Exercise aim:
Every entry in the listing below has to be given again exactly.

Source data:

Content starts

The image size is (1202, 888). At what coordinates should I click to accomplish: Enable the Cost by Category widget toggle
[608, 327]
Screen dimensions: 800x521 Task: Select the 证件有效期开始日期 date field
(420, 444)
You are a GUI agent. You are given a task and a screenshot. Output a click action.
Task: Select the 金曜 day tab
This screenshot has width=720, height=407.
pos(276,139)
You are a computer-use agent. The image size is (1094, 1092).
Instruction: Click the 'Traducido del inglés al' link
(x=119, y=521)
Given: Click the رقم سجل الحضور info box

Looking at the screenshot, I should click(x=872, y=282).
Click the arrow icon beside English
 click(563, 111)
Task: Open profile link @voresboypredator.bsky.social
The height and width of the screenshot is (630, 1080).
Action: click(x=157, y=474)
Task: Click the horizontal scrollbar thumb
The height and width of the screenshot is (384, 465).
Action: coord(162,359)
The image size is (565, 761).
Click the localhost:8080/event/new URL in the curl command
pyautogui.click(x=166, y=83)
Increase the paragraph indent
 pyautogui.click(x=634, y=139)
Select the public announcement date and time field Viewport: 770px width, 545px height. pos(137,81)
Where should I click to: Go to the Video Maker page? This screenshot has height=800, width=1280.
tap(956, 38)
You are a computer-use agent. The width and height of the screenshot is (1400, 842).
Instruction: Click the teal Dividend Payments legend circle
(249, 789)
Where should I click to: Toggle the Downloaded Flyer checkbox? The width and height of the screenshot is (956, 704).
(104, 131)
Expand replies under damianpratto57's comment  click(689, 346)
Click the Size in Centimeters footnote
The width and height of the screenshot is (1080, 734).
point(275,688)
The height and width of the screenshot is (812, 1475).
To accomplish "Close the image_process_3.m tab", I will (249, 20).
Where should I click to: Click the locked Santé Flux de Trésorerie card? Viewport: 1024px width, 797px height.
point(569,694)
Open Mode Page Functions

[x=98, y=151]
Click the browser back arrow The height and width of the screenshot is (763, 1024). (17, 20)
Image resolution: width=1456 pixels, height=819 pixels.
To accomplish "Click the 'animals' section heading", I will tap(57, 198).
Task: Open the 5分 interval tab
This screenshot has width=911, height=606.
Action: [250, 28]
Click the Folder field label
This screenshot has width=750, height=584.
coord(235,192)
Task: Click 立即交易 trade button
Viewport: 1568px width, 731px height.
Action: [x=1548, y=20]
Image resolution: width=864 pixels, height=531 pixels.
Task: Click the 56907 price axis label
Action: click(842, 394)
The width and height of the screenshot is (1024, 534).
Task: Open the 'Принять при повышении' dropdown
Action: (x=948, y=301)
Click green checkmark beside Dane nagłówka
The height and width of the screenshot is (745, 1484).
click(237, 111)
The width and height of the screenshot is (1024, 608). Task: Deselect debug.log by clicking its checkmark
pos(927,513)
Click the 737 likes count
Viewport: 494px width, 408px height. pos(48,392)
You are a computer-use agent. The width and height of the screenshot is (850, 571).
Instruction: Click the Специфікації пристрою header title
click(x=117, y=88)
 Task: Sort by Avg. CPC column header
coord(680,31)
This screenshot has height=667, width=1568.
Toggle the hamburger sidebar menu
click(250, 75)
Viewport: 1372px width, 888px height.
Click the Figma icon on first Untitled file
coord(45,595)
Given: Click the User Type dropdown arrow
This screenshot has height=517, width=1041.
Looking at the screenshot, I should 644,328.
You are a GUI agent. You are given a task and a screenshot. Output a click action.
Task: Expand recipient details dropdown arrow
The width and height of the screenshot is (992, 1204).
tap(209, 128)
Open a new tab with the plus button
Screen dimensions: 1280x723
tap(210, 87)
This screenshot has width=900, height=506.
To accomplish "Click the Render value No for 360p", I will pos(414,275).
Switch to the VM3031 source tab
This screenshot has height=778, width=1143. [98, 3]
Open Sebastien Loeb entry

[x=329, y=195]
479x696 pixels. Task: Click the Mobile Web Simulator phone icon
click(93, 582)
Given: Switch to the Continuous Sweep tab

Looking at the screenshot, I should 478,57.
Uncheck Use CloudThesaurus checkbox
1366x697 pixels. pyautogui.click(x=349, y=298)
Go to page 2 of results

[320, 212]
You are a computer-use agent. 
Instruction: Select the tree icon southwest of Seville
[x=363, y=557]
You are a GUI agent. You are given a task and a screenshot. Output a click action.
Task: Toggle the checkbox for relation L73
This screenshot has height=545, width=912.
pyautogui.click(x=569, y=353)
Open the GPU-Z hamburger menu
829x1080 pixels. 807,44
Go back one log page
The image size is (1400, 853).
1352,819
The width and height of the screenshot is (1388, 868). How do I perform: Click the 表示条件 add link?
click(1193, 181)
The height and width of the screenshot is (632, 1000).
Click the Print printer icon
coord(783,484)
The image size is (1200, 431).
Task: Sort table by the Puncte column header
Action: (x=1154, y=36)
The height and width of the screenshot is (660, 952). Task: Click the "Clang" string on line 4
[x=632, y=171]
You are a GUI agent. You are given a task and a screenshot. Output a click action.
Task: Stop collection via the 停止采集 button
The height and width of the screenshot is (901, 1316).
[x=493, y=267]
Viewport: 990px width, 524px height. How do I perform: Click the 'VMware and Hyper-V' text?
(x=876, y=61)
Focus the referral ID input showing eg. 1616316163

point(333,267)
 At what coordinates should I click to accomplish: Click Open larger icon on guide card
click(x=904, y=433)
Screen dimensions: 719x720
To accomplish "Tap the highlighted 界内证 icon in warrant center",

Content ends

Answer for the task:
The image size is (1202, 888). At what coordinates should I click to accomplish: Enable the Cost by Category widget toggle
[608, 327]
Screen dimensions: 800x521 Task: Select the 证件有效期开始日期 date field
(420, 444)
You are a GUI agent. You are given a task and a screenshot. Output a click action.
Task: Select the 金曜 day tab
This screenshot has width=720, height=407.
pos(276,139)
You are a computer-use agent. The image size is (1094, 1092).
Instruction: Click the 'Traducido del inglés al' link
(x=119, y=521)
Given: Click the رقم سجل الحضور info box

Looking at the screenshot, I should click(x=872, y=282).
Click the arrow icon beside English
 click(563, 111)
Task: Open profile link @voresboypredator.bsky.social
The height and width of the screenshot is (630, 1080).
Action: click(x=157, y=474)
Task: Click the horizontal scrollbar thumb
The height and width of the screenshot is (384, 465).
Action: coord(162,359)
The image size is (565, 761).
Click the localhost:8080/event/new URL in the curl command
pyautogui.click(x=166, y=83)
Increase the paragraph indent
 pyautogui.click(x=634, y=139)
Select the public announcement date and time field Viewport: 770px width, 545px height. pos(137,81)
Where should I click to: Go to the Video Maker page? This screenshot has height=800, width=1280.
tap(956, 38)
You are a computer-use agent. The width and height of the screenshot is (1400, 842).
Instruction: Click the teal Dividend Payments legend circle
(249, 789)
Where should I click to: Toggle the Downloaded Flyer checkbox? The width and height of the screenshot is (956, 704).
(104, 131)
Expand replies under damianpratto57's comment  click(689, 346)
Click the Size in Centimeters footnote
The width and height of the screenshot is (1080, 734).
point(275,688)
The height and width of the screenshot is (812, 1475).
To accomplish "Close the image_process_3.m tab", I will (249, 20).
Where should I click to: Click the locked Santé Flux de Trésorerie card? Viewport: 1024px width, 797px height.
point(569,694)
Open Mode Page Functions

[x=98, y=151]
Click the browser back arrow The height and width of the screenshot is (763, 1024). (17, 20)
Image resolution: width=1456 pixels, height=819 pixels.
To accomplish "Click the 'animals' section heading", I will tap(57, 198).
Task: Open the 5分 interval tab
This screenshot has width=911, height=606.
Action: [250, 28]
Click the Folder field label
This screenshot has width=750, height=584.
coord(235,192)
Task: Click 立即交易 trade button
Viewport: 1568px width, 731px height.
Action: [x=1548, y=20]
Image resolution: width=864 pixels, height=531 pixels.
Task: Click the 56907 price axis label
Action: click(842, 394)
The width and height of the screenshot is (1024, 534).
Task: Open the 'Принять при повышении' dropdown
Action: (x=948, y=301)
Click green checkmark beside Dane nagłówka
The height and width of the screenshot is (745, 1484).
click(237, 111)
The width and height of the screenshot is (1024, 608). Task: Deselect debug.log by clicking its checkmark
pos(927,513)
Click the 737 likes count
Viewport: 494px width, 408px height. pos(48,392)
You are a computer-use agent. The width and height of the screenshot is (850, 571).
Instruction: Click the Специфікації пристрою header title
click(x=117, y=88)
 Task: Sort by Avg. CPC column header
coord(680,31)
This screenshot has height=667, width=1568.
Toggle the hamburger sidebar menu
click(250, 75)
Viewport: 1372px width, 888px height.
Click the Figma icon on first Untitled file
coord(45,595)
Given: Click the User Type dropdown arrow
This screenshot has height=517, width=1041.
Looking at the screenshot, I should 644,328.
You are a GUI agent. You are given a task and a screenshot. Output a click action.
Task: Expand recipient details dropdown arrow
The width and height of the screenshot is (992, 1204).
tap(209, 128)
Open a new tab with the plus button
Screen dimensions: 1280x723
tap(210, 87)
This screenshot has width=900, height=506.
To accomplish "Click the Render value No for 360p", I will pos(414,275).
Switch to the VM3031 source tab
This screenshot has height=778, width=1143. [98, 3]
Open Sebastien Loeb entry

[x=329, y=195]
479x696 pixels. Task: Click the Mobile Web Simulator phone icon
click(93, 582)
Given: Switch to the Continuous Sweep tab

Looking at the screenshot, I should 478,57.
Uncheck Use CloudThesaurus checkbox
1366x697 pixels. pyautogui.click(x=349, y=298)
Go to page 2 of results

[320, 212]
You are a computer-use agent. 
Instruction: Select the tree icon southwest of Seville
[x=363, y=557]
You are a GUI agent. You are given a task and a screenshot. Output a click action.
Task: Toggle the checkbox for relation L73
This screenshot has height=545, width=912.
pyautogui.click(x=569, y=353)
Open the GPU-Z hamburger menu
829x1080 pixels. 807,44
Go back one log page
The image size is (1400, 853).
1352,819
The width and height of the screenshot is (1388, 868). How do I perform: Click the 表示条件 add link?
click(1193, 181)
The height and width of the screenshot is (632, 1000).
Click the Print printer icon
coord(783,484)
The image size is (1200, 431).
Task: Sort table by the Puncte column header
Action: (x=1154, y=36)
The height and width of the screenshot is (660, 952). Task: Click the "Clang" string on line 4
[x=632, y=171]
You are a GUI agent. You are given a task and a screenshot. Output a click action.
Task: Stop collection via the 停止采集 button
The height and width of the screenshot is (901, 1316).
[x=493, y=267]
Viewport: 990px width, 524px height. How do I perform: Click the 'VMware and Hyper-V' text?
(x=876, y=61)
Focus the referral ID input showing eg. 1616316163

point(333,267)
 At what coordinates should I click to accomplish: Click Open larger icon on guide card
click(x=904, y=433)
Screen dimensions: 719x720
To accomplish "Tap the highlighted 界内证 icon in warrant center",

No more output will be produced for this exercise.